Mother of the inspiration for Peter Pan (1866–1910)

Sylvia Jocelyn Busson Llewelyn Davies (née du Maurier; 25 November 1866 – 27 August 1910) was the mother of the boys who were the inspiration for the stories of Peter Pan by J. M. Barrie. She was the daughter of French-British cartoonist and writer George du Maurier and his English wife Emma Wightwick, the elder sister to actor Gerald du Maurier, the aunt of novelists Angela and Daphne du Maurier, and a great-granddaughter of Mary Anne Clarke, royal mistress of Prince Frederick, Duke of York and Albany.
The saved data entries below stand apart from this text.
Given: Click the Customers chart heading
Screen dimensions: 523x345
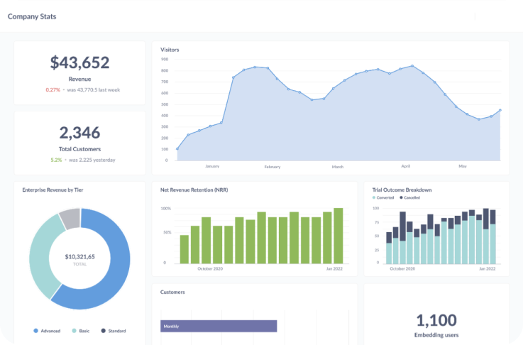Looking at the screenshot, I should [172, 292].
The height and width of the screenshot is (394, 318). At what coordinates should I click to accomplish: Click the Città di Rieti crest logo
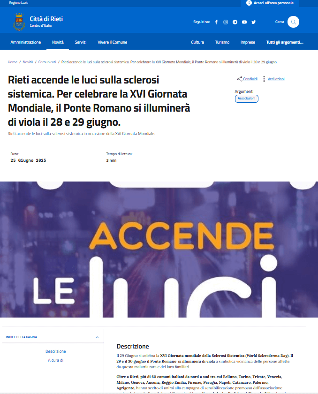(19, 22)
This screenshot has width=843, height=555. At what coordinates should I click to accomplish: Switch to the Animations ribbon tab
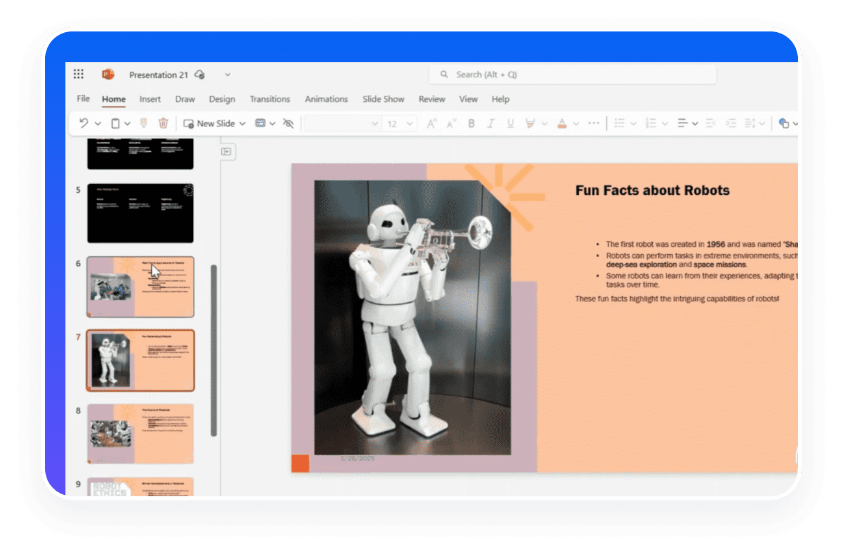(x=326, y=99)
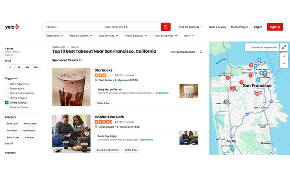290x174 pixels.
Task: Enable the Offers Delivery checkbox
Action: click(7, 98)
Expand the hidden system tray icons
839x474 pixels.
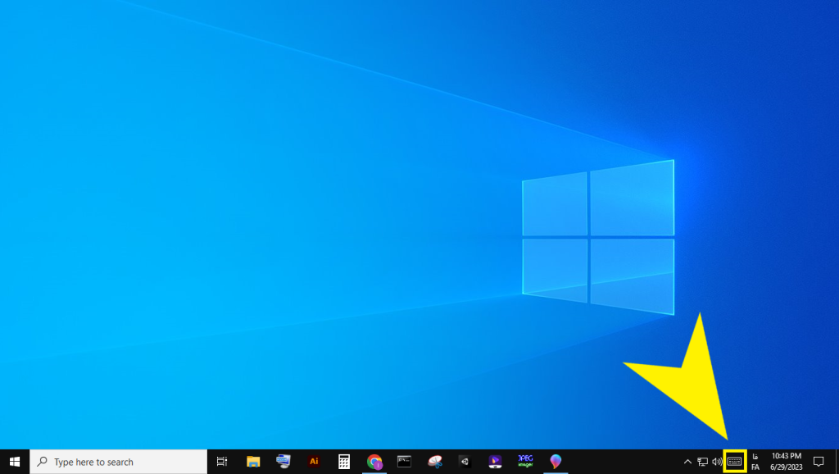pyautogui.click(x=687, y=462)
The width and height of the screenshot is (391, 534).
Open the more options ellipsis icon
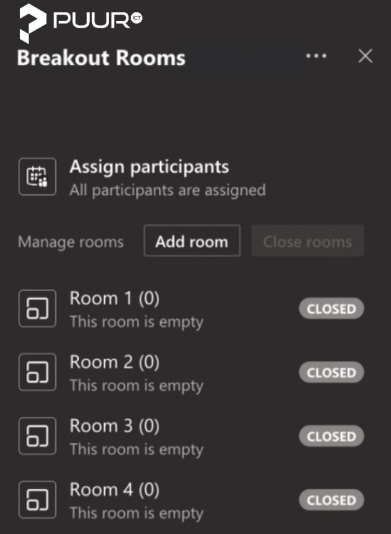316,57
She met the young Welsh barrister Arthur Llewelyn Davies at a dinner party in 1889 and they became engaged shortly thereafter. She married him in 1892, and they had five children, all boys: George (1893–1915), Jack (1894–1959), Peter (1897–1960), Michael (1900–1921), and Nicholas (Nico) (1903–1980).

In 1898, Llewelyn Davies met Barrie at a dinner party, discovering he was already friends with her three sons from their regular visits to Kensington Gardens. She and Barrie became close (he called her by her middle name "Jocelyn") and the family accompanying Barrie and his wife on holidays.

Her husband died in 1907 of a sarcoma in his cheek. She welcomed Barrie's financial and emotional support, both for herself and for her boys. Following Barrie's divorce in 1909, he and Sylvia remained close, but did not marry. She became ill with an inoperable cancer in her chest, and died in 1910. Shortly before her death, she wrote that she wanted her boys' nurse Mary Hodgson to continue caring for them, and that she knew Barrie would continue providing for them, which he did. She named him, along with her mother Emma du Maurier, her brother Guy du Maurier, and Arthur's brother Crompton Llewelyn Davies as their guardians. Barrie told the boys after her death that she had been engaged to him, but Jack and Peter later expressed scepticism of this report.

Her son Peter was the publisher of her niece Daphne du Maurier's book about their grandfather, The Young George du Maurier: A Selection of His Letters, 1860–67 (1951).

She was portrayed by Ann Bell in the miniseries The Lost Boys (1978) and Kate Winslet in the film Finding Neverland (2004). Winslet was nominated for a British Academy Film Award and a Critics' Choice Movie Award for her performance. She was also portrayed by Rosalie Craig, Laura Michelle Kelly, and Christine Dwyer in the 2010s stage musical adaptation of the film.